Exercise objective: From the passage on coagulation parameters in chronic kidney disease patients, retype the portion between "It was also" and "bleeding disorders [9,10].", inclusive.

Given text:
******

It was also observed in this study that age had no effect on PT, APTT and fibrinogen level. However, this is in partial agreement with the study of Aral et al.  who showed that PT levels differ between ages but APTT levels showed no difference with ages. In conclusion, changes in coagulation parameters in CKD patients could be associated with prolonged PT and APTT. However, gender, age and stages of CKD had little or no influence on the values PT, APTT and fibrinogen level in CKD patients. These findings will serve as guide in the management and monitoring of CKD patients. It is therefore recommended that PT and APTT be carried out as routine tests on every CKD patient since insufficient function of coagulation cascade has been associated with bleeding disorders [9,10].

******

Record extracts:
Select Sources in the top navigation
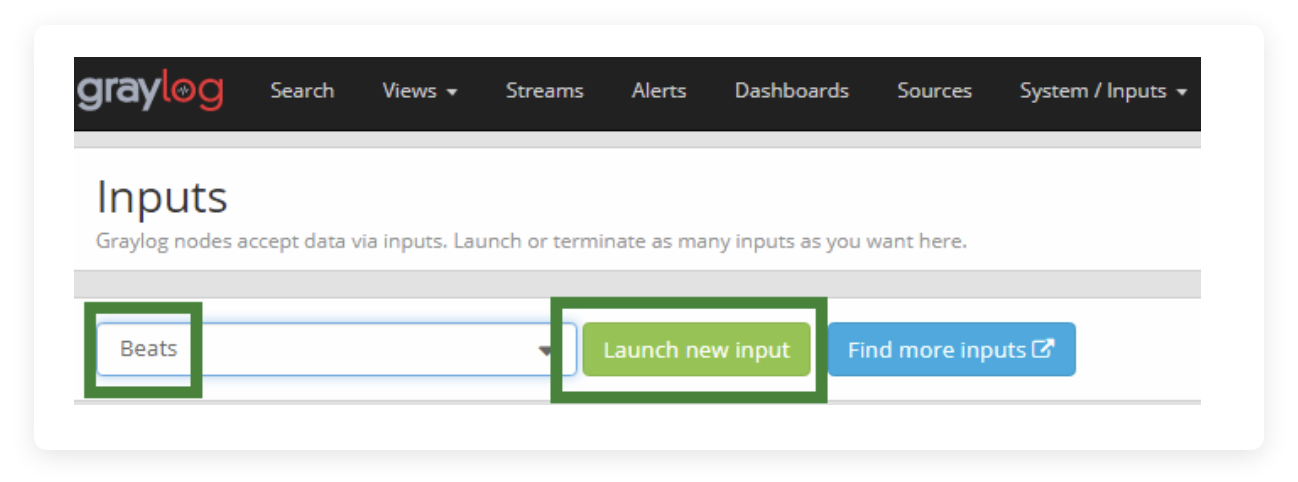Viewport: 1298px width, 482px height. tap(934, 91)

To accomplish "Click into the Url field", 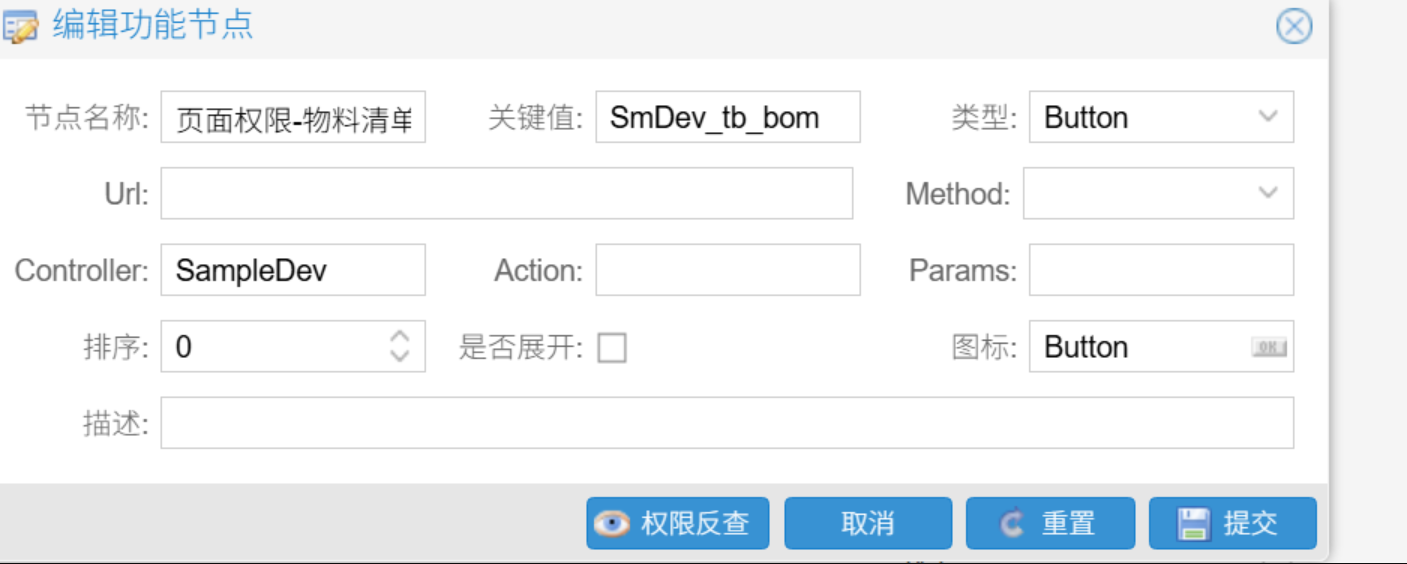I will 506,193.
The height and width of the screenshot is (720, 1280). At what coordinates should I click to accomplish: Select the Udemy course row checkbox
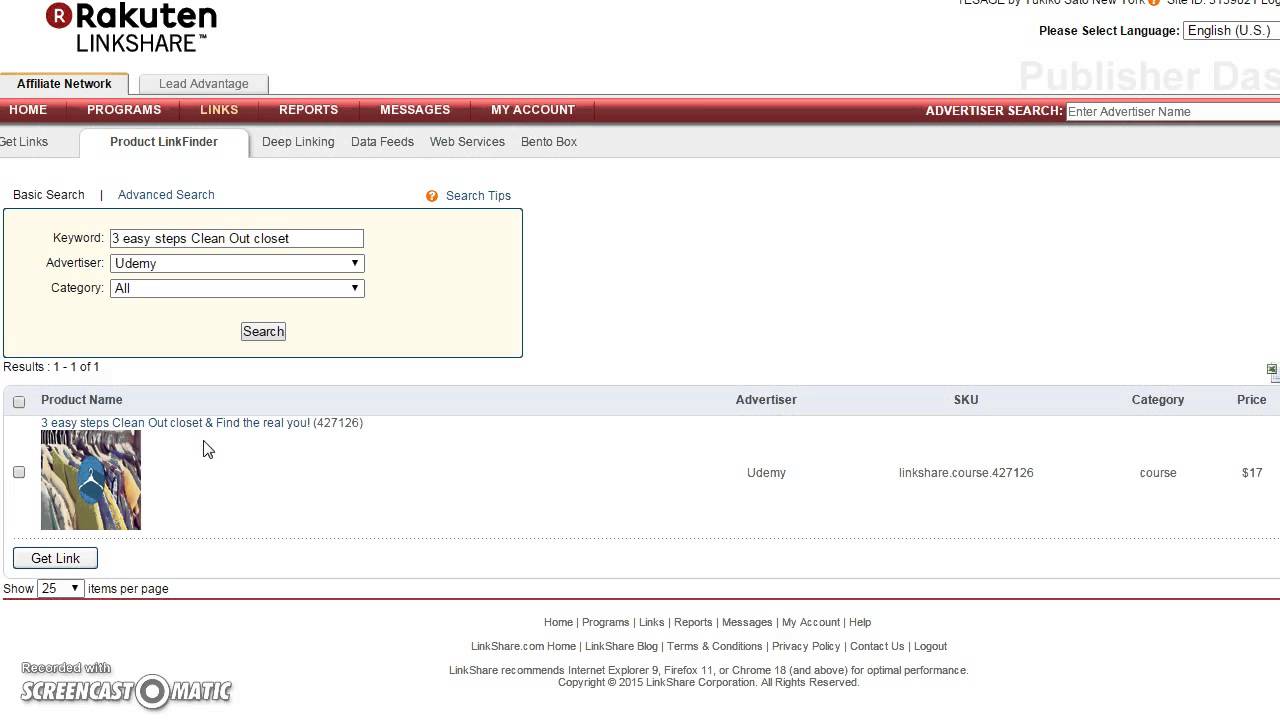tap(19, 472)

******

Problem solution:
It was also observed in this study that age had no effect on PT, APTT and fibrinogen level. However, this is in partial agreement with the study of Aral et al.  who showed that PT levels differ between ages but APTT levels showed no difference with ages. In conclusion, changes in coagulation parameters in CKD patients could be associated with prolonged PT and APTT. However, gender, age and stages of CKD had little or no influence on the values PT, APTT and fibrinogen level in CKD patients. These findings will serve as guide in the management and monitoring of CKD patients. It is therefore recommended that PT and APTT be carried out as routine tests on every CKD patient since insufficient function of coagulation cascade has been associated with bleeding disorders [9,10].